## EXERCISE
The expected result is the material below, reproduced exactly from its first line through the line containing "Click the 대상경기".

## DATA EXCERPTS
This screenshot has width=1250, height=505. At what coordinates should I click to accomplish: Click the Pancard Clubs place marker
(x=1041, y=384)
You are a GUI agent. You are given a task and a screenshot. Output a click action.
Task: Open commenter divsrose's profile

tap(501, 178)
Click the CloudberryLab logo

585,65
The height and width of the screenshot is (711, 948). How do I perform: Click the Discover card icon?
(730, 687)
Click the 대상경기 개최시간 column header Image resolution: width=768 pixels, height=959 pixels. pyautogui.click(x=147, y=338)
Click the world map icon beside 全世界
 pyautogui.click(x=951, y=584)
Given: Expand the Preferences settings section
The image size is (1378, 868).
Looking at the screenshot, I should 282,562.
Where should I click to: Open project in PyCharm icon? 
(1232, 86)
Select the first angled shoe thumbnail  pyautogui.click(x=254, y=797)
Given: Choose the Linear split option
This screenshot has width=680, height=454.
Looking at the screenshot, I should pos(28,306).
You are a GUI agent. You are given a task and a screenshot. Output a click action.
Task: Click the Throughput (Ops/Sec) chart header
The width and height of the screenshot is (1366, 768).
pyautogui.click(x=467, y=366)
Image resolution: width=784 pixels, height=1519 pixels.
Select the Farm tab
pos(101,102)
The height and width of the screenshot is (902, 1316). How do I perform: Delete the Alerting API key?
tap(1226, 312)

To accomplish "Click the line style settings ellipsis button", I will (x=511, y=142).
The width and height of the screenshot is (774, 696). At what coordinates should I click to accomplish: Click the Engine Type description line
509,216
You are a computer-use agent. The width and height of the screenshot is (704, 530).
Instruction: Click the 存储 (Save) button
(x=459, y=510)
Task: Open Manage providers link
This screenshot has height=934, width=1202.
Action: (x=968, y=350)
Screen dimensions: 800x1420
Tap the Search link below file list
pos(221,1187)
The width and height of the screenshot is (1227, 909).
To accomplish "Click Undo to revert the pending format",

## TASK OUTPUT
This screenshot has width=1250, height=505. At what coordinates should I click to accomplish: Click the Pancard Clubs place marker
(x=1041, y=384)
You are a GUI agent. You are given a task and a screenshot. Output a click action.
Task: Open commenter divsrose's profile

tap(501, 178)
Click the CloudberryLab logo

585,65
The height and width of the screenshot is (711, 948). How do I perform: Click the Discover card icon?
(730, 687)
Click the 대상경기 개최시간 column header Image resolution: width=768 pixels, height=959 pixels. pyautogui.click(x=147, y=338)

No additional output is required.